- _Entries shown_:
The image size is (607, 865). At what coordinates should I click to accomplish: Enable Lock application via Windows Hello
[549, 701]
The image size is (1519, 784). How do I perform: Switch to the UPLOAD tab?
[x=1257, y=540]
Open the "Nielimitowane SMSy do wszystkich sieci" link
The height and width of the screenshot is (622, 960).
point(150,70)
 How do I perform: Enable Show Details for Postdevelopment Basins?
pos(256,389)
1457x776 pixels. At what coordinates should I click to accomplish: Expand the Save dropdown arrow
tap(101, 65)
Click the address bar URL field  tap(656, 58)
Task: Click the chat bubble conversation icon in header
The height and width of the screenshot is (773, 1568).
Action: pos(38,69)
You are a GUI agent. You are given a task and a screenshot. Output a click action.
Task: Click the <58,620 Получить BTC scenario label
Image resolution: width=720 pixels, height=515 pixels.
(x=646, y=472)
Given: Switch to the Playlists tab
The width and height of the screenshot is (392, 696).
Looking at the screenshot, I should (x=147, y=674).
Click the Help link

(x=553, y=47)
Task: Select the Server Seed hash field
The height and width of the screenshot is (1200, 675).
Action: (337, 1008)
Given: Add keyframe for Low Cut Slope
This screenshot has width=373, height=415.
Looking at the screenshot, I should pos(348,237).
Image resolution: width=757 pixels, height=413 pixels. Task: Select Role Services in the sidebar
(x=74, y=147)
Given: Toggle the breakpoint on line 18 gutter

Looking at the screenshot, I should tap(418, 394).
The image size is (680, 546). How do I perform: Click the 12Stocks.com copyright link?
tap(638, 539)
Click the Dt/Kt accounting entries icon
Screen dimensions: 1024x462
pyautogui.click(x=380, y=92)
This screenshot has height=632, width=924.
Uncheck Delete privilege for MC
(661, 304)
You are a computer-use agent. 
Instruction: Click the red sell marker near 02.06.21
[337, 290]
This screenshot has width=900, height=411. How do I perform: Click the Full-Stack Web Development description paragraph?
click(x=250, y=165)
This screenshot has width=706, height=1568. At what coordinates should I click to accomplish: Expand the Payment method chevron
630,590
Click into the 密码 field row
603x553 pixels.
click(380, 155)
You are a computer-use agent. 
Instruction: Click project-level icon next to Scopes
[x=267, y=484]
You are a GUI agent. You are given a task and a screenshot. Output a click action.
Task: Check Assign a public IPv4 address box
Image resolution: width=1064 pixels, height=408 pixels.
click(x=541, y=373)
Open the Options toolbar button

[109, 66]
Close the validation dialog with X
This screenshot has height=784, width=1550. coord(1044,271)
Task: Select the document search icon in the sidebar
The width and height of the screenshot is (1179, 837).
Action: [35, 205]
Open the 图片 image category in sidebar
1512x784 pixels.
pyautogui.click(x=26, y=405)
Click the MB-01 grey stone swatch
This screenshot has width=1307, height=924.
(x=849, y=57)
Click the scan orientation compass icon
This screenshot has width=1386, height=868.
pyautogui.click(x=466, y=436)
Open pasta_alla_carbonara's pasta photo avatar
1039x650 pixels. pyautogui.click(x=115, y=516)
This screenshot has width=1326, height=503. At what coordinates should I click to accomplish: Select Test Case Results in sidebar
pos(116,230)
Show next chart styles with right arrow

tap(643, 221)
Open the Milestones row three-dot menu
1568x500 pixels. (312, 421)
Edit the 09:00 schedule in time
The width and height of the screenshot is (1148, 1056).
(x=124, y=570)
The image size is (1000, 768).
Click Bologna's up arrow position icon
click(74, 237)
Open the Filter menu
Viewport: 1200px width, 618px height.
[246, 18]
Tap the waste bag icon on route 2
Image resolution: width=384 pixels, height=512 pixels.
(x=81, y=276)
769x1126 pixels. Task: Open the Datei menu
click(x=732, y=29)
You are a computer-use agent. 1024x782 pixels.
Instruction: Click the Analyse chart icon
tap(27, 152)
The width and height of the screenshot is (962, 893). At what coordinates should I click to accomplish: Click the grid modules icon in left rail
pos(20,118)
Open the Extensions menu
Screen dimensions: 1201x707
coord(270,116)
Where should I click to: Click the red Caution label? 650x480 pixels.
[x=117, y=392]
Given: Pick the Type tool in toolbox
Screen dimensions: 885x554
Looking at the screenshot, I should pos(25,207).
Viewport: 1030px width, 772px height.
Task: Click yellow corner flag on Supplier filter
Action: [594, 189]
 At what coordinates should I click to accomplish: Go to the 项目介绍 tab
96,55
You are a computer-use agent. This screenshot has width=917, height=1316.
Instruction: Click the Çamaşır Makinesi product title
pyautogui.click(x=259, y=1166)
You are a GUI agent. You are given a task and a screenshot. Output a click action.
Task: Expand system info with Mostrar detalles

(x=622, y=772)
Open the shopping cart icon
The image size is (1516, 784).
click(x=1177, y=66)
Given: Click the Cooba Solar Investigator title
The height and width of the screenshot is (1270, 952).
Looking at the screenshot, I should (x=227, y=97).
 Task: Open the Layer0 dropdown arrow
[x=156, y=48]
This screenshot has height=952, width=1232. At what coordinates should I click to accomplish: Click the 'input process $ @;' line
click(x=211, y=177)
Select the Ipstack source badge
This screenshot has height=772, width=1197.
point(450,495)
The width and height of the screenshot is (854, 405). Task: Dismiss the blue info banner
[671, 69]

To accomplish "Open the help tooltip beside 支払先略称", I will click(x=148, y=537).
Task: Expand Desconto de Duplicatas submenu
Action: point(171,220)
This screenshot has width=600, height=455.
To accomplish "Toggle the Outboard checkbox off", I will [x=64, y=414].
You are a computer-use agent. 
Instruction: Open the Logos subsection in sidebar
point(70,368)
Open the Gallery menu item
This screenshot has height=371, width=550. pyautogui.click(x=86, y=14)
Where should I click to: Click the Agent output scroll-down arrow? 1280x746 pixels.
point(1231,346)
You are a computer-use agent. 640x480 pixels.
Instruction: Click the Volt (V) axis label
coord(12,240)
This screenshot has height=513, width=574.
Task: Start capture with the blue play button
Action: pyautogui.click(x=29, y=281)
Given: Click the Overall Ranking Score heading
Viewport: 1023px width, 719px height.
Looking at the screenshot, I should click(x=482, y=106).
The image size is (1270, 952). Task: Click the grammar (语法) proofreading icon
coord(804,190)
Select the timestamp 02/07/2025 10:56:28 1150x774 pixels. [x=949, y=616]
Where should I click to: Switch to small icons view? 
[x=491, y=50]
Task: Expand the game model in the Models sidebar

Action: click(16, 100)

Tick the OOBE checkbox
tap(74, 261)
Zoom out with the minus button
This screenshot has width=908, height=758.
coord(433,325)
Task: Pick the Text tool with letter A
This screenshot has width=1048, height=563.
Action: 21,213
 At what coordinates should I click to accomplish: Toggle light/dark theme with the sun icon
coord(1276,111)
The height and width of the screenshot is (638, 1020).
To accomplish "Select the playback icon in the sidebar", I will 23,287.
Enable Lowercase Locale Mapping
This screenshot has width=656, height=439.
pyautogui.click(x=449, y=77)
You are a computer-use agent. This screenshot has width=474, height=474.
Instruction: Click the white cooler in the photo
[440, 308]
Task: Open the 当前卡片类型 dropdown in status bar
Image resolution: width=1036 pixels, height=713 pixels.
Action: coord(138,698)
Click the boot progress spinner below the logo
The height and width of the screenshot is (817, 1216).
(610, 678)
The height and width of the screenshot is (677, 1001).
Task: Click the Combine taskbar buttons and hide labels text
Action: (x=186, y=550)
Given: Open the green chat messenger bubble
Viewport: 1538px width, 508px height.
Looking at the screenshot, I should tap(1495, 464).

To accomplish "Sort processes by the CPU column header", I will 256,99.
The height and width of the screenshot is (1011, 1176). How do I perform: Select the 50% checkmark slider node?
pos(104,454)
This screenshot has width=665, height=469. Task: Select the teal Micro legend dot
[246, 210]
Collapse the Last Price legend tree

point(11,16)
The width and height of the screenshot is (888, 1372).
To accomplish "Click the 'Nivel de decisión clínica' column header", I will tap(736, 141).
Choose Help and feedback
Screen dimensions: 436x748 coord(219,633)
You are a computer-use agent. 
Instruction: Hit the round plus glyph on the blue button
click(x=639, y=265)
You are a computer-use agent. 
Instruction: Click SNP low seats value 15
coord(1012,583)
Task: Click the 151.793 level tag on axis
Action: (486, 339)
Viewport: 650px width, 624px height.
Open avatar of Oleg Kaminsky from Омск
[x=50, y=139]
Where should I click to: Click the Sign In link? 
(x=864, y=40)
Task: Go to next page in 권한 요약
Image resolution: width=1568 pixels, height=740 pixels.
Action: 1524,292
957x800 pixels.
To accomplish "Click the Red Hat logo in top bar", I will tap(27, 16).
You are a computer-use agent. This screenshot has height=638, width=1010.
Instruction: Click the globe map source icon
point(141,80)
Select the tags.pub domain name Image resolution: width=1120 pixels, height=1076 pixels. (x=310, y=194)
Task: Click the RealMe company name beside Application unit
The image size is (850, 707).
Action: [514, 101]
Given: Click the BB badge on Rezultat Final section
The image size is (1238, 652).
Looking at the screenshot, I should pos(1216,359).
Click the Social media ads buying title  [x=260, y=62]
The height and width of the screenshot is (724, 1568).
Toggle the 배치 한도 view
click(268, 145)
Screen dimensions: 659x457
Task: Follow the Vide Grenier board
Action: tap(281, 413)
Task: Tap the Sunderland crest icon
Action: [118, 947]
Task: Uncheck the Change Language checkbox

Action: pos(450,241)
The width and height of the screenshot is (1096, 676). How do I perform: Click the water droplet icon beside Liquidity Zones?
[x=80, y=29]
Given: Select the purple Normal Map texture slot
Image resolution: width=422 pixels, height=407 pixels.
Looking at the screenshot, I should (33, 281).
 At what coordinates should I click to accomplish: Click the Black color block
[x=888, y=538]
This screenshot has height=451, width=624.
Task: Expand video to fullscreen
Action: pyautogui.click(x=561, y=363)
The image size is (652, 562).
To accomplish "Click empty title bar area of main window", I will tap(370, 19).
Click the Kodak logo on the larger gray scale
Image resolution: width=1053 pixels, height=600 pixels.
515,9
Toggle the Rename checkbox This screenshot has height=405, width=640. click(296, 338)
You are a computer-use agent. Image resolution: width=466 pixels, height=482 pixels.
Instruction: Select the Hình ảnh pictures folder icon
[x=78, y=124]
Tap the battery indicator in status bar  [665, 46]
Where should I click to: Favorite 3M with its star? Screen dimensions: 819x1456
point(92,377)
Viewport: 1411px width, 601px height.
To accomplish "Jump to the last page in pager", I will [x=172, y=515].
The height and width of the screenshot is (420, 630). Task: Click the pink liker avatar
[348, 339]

- _What is expected_: All lines of the entries containing the string "header" must be shown in full.

- _Response to the exercise_:
Task: Click the chat bubble conversation icon in header
To accomplish "Sort processes by the CPU column header", I will 256,99.
To accomplish "Click the 'Nivel de decisión clínica' column header", I will tap(736, 141).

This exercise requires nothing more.